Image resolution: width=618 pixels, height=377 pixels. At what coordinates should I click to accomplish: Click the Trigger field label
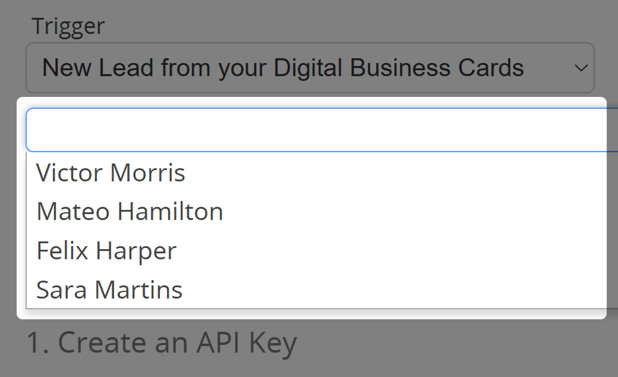[x=68, y=26]

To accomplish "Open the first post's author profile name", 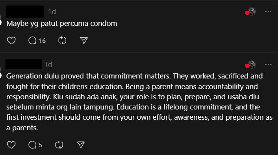I will point(25,11).
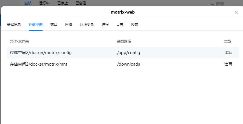Screen dimensions: 243x124
Task: Select the 已创建 filter tab
Action: click(81, 3)
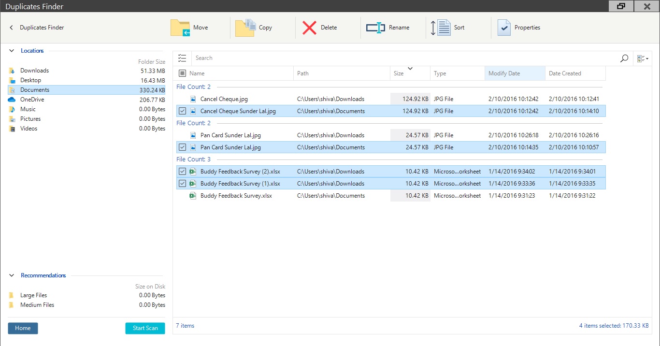Uncheck Cancel Cheque Sunder Lal.jpg

point(182,111)
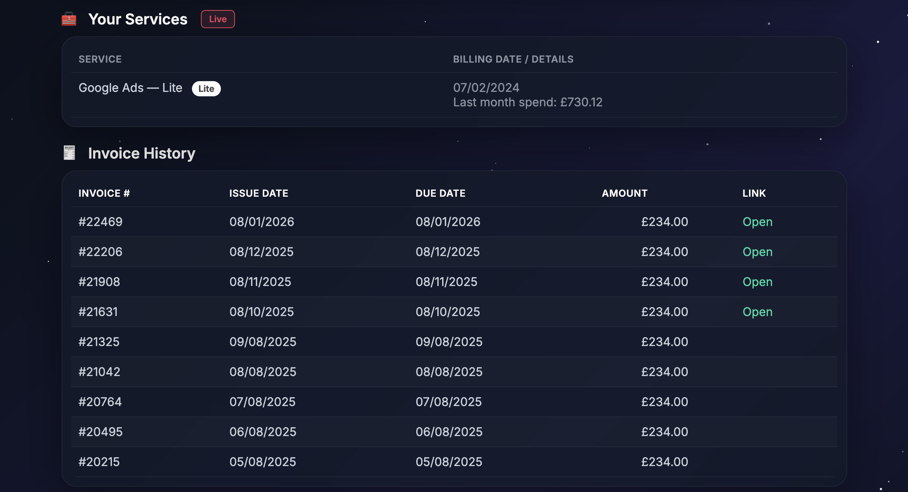Click the billing date 07/02/2024
Screen dimensions: 908x492
pyautogui.click(x=487, y=88)
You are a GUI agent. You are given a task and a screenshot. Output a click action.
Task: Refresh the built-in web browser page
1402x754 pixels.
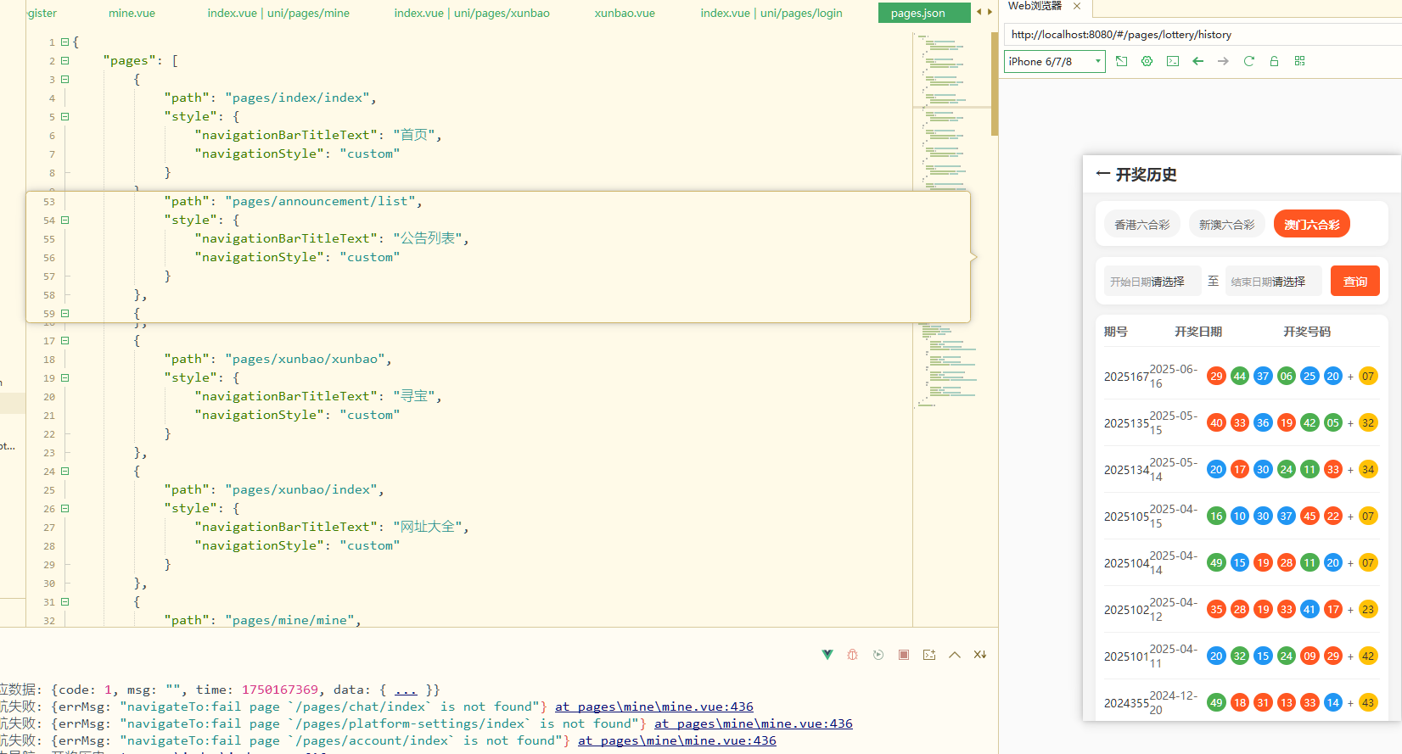click(1248, 61)
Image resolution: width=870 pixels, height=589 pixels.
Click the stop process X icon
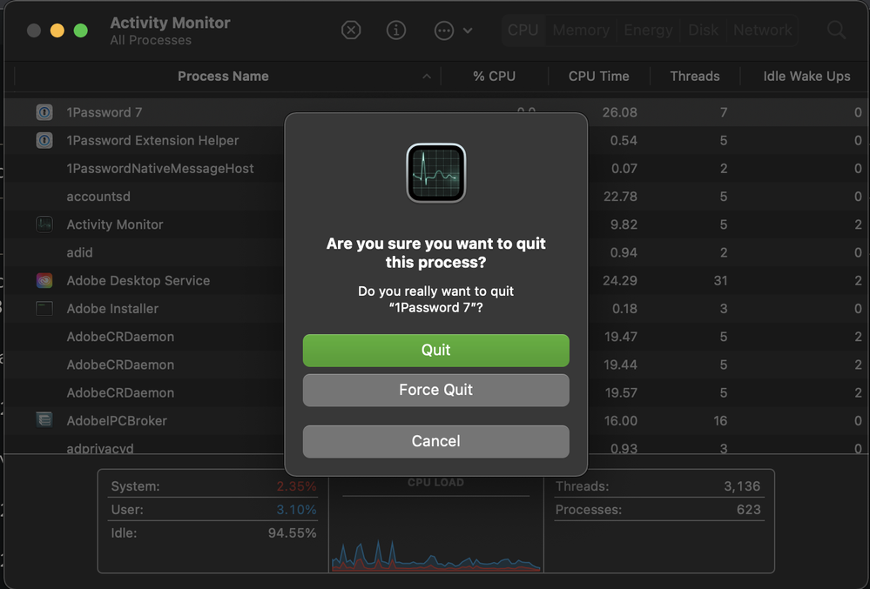[350, 30]
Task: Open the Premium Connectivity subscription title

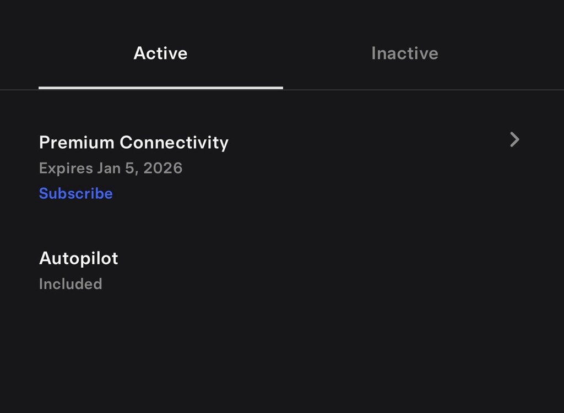Action: (x=134, y=143)
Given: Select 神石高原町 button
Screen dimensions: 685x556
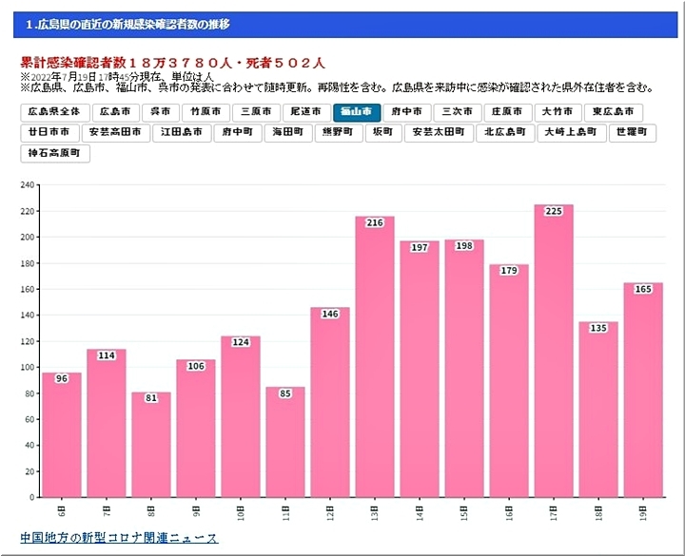Looking at the screenshot, I should pyautogui.click(x=55, y=153).
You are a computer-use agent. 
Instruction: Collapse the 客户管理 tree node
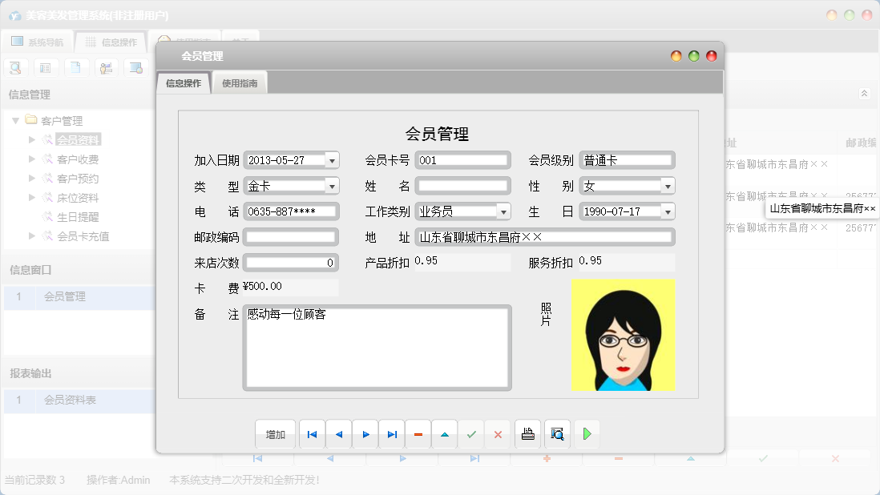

------------------------------

▶ [WHAT IS BEING ASKED]: Transcribe the lines that run from the line bearing "1402x754 pixels." through the last line of the data. Keep the wording exact and leave out every picture.

▶ [EXERCISE SOLUTION]:
1402x754 pixels.
click(1248, 61)
Image resolution: width=870 pixels, height=589 pixels.
Click the stop process X icon
[350, 30]
Task: Open the Premium Connectivity subscription title

Action: (x=134, y=143)
Given: Select 神石高原町 button
Screen dimensions: 685x556
Looking at the screenshot, I should pyautogui.click(x=55, y=153).
You are a computer-use agent. 
Instruction: Collapse the 客户管理 tree node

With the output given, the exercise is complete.